▶ **Exercise requirements**: Every line in the data below that holds "icon" should be found and copied.

Exercise data START

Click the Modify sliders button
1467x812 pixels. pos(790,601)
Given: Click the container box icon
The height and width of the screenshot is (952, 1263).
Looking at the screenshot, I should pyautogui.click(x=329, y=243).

Exercise data END
Exercise data START

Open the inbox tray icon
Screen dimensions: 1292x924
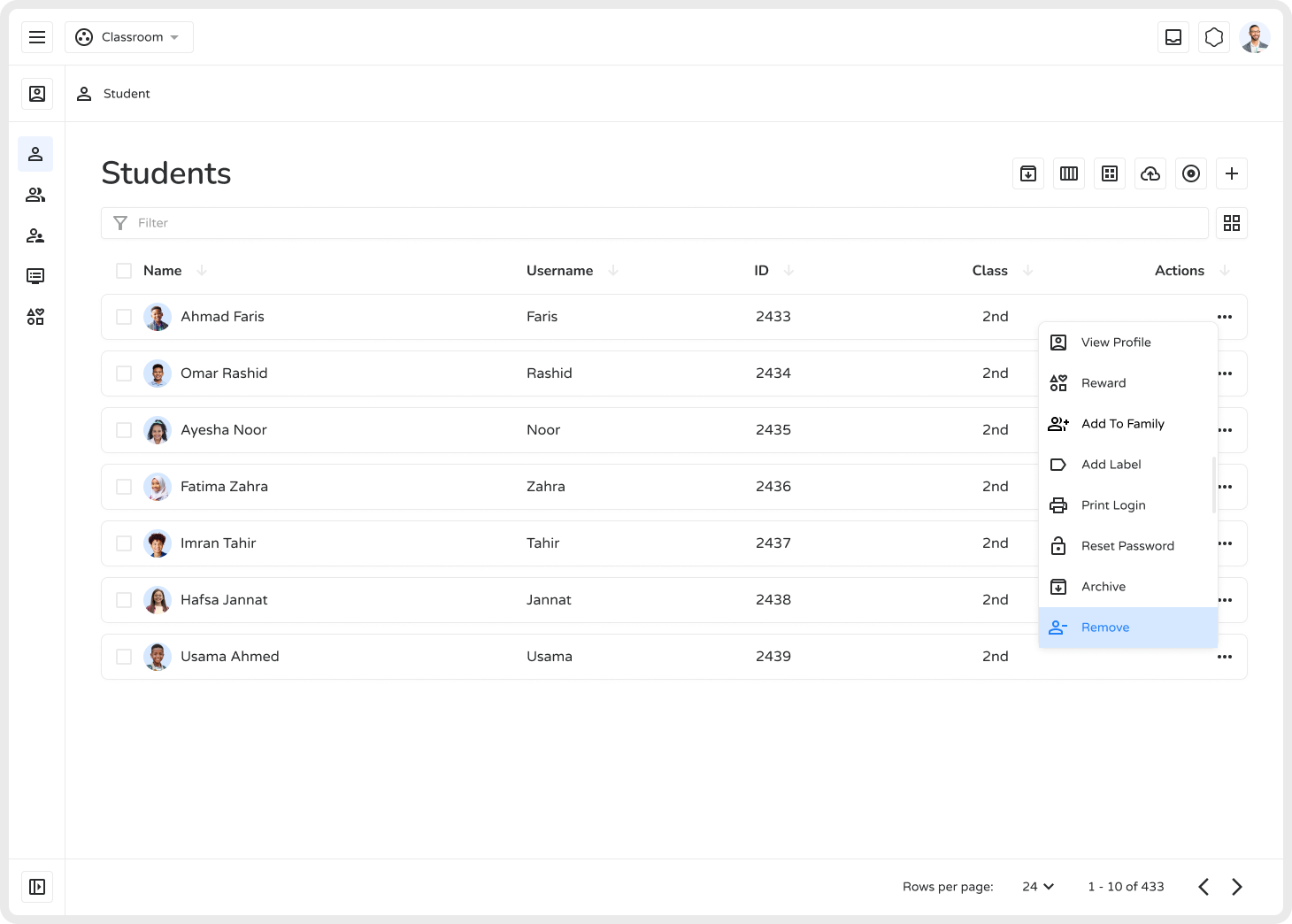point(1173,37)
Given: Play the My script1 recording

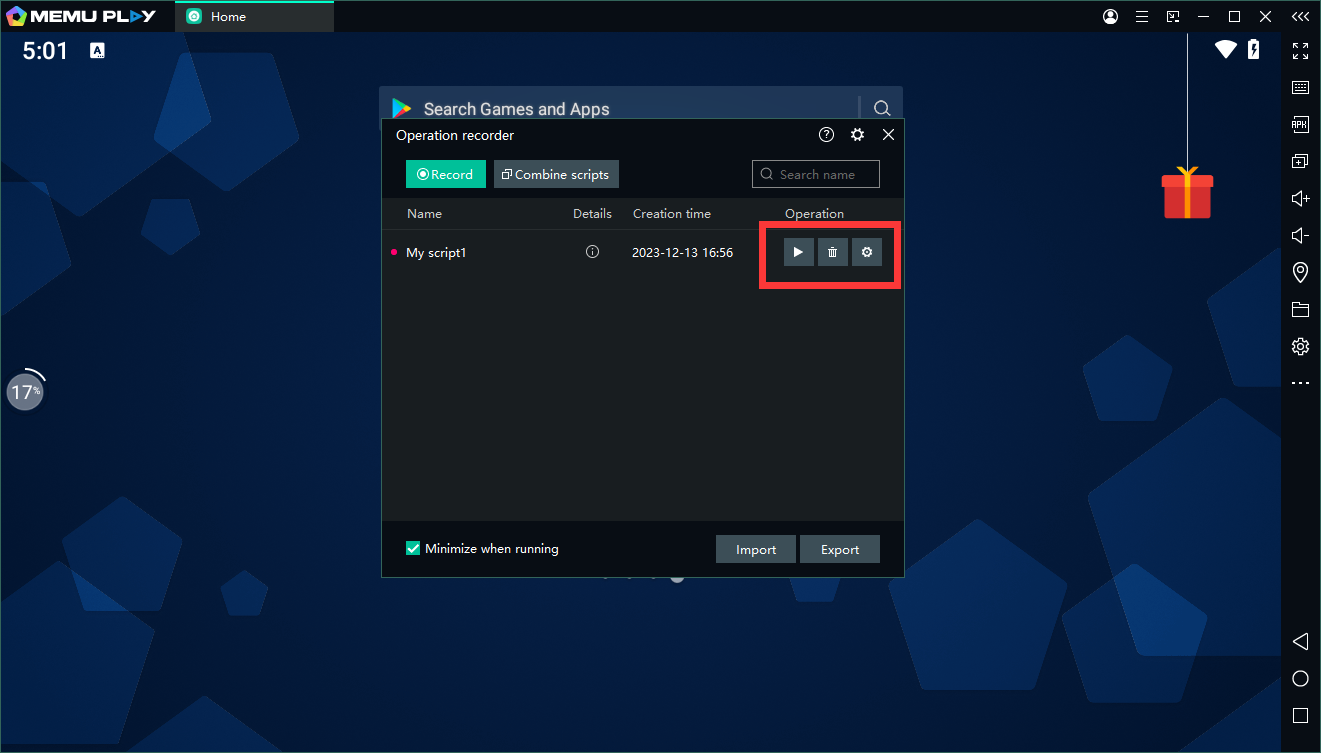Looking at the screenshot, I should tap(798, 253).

Exercise data END

▶ **Solution for this task**:
Given: Click the container box icon
Open the inbox tray icon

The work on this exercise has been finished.